Taxes are not only about skills; you also need to focus on what you don’t know. Unfortunately, many taxpayers are unaware of deductions and credits and hence miss out on them. Health and medical costs, as well as insurance premiums, are among the most commonly missed deductions. Many deductions were removed by the 2017 Tax Cuts and Jobs Act (TCJA), although most of the ones described below were not.
The most prevalent form of a premium that gets ignored as a tax deduction is disability insurance. If you’re disabled and unable to work, this form of insurance can help you supplement your income. However, the deductibility of these premiums is complex and restricted.
The Internal Revenue Service (IRS) has done an amazing job by introducing a simple procedure for self-employed taxpayers to deduct overhead insurance, which compensates for company overhead expenditures incurred when you are disabled due to an injury or illness for a long period of time. Premiums for coverage that covers lost wages due to sickness or disability, however, are not deductible.
A Health Savings Account (HSA), which combines a tax-advantaged savings aspect with a high-deductible health insurance policy, is another insurance-related tax benefit that consumers without access to standard group health care should be aware of.
Even if you don’t itemize on Schedule C, all HSA payments are tax-deductible up to the maximum allowed by law. If you have a single coverage plan, you may contribute up to $3,650 (against $3,600 in 2021), and if you have a family plan, you can contribute up to $7,300 (versus $7,200 in 2021), with an extra $1,000 contribution permitted for taxpayers over 55.

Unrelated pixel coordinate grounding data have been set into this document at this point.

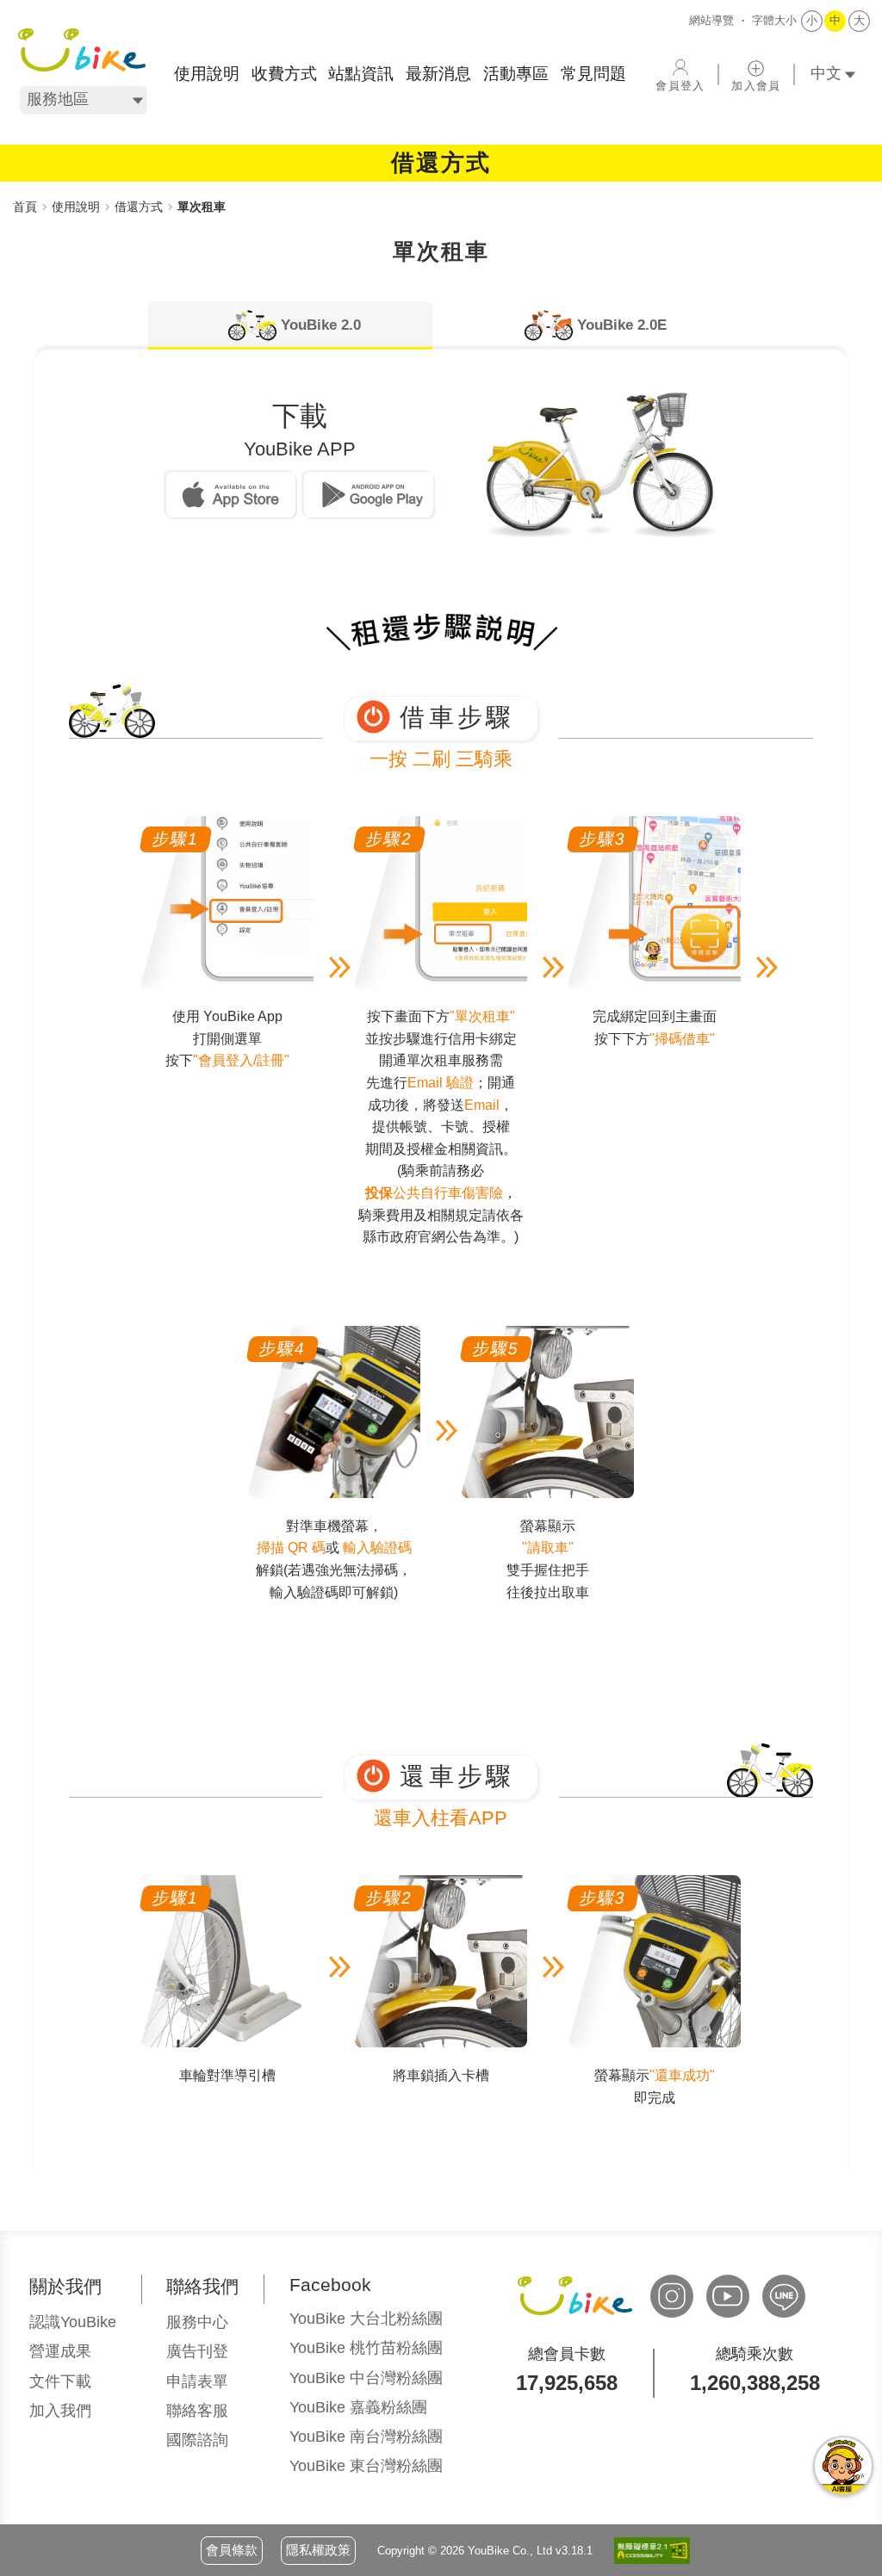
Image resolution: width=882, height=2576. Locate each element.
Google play (368, 494)
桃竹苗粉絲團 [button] (366, 2347)
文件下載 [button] (60, 2381)
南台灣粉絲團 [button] (366, 2436)
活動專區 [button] (516, 74)
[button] (82, 50)
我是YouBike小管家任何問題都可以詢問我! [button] (843, 2466)
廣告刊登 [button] (197, 2351)
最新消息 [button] (438, 74)
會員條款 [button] (232, 2549)
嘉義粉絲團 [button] (358, 2407)
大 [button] (859, 20)
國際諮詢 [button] (197, 2440)
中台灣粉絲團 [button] (366, 2378)
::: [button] (18, 189)
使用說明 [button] (206, 74)
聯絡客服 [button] (197, 2410)
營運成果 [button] (60, 2351)
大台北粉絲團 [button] (366, 2318)
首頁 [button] (25, 207)
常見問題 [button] (593, 74)
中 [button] (835, 20)
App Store (230, 494)
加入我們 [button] (60, 2410)
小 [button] (811, 20)
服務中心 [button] (197, 2322)
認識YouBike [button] (72, 2322)
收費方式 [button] (284, 74)
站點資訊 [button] (361, 74)
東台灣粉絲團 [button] (366, 2465)
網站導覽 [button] (711, 20)
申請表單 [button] (197, 2381)
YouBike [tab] (321, 325)
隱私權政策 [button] (318, 2549)
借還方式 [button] (139, 207)
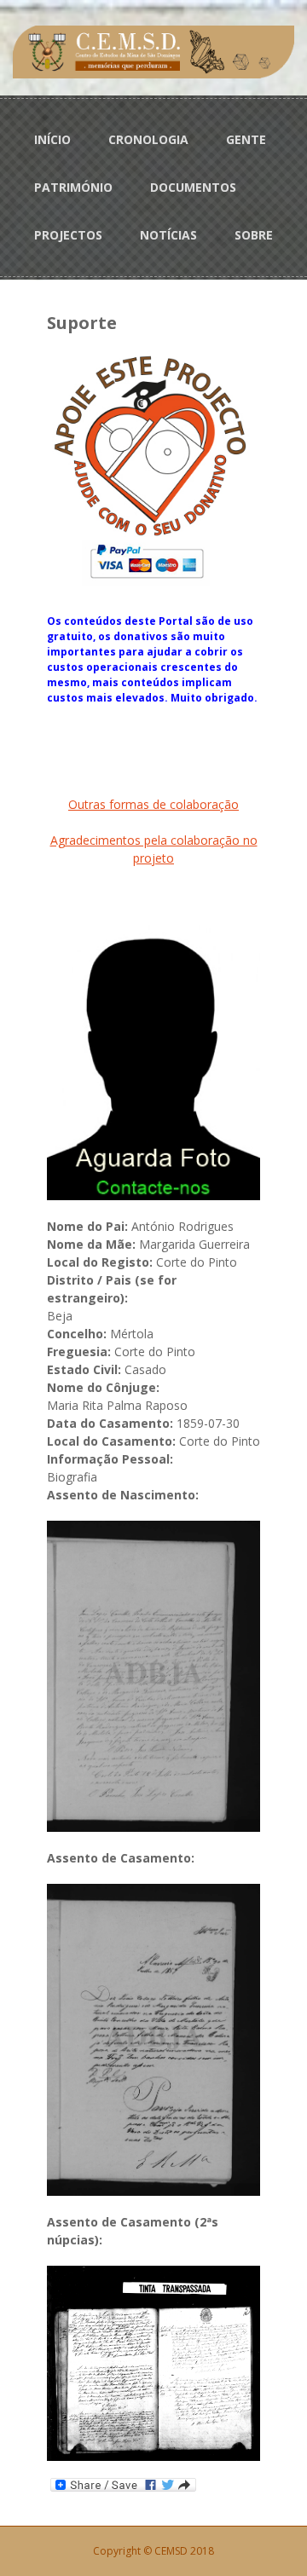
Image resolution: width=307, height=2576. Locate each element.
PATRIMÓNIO (73, 187)
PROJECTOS (68, 235)
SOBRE (254, 235)
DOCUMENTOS (193, 187)
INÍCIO (52, 139)
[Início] (153, 51)
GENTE (246, 139)
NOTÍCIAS (168, 235)
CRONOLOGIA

Medical costs are deductible up to a specified percentage of a taxpayer’s adjusted gross income (AGI). Due to varied regulations, that percentage fluctuates (most recently ranging from 7.5 to 10%), but it is usually high enough to prevent most individuals from qualifying. For the 2020 and 2021 tax years, the proportion is 7.5 percent of your AGI.
If you have a lot of medical bills to pay, you can increase your deduction by scheduling additional medical procedures or costs in the same year. One caveat: if your insurance provider sends you a reimbursement check the next year, you’ll have to disclose the amount of the deduction that was refunded as income the following year.
Business-related insurance premiums, such as health and dental insurance premiums, as well as long-term care premiums, can be deducted by self-employed taxpayers and other business organizations. If the taxpayer chooses to report real expenditures rather than the usual mileage rate, vehicle insurance can also be deducted.
412(e)(3) plans, for example, are another form of retirement savings vehicle that may be funded with tax-deductible premiums. Small-business owners who want to catch up on their retirement savings and obtain a guaranteed income stream in the future can take advantage of these defined-benefit plans, which can give significant tax benefits.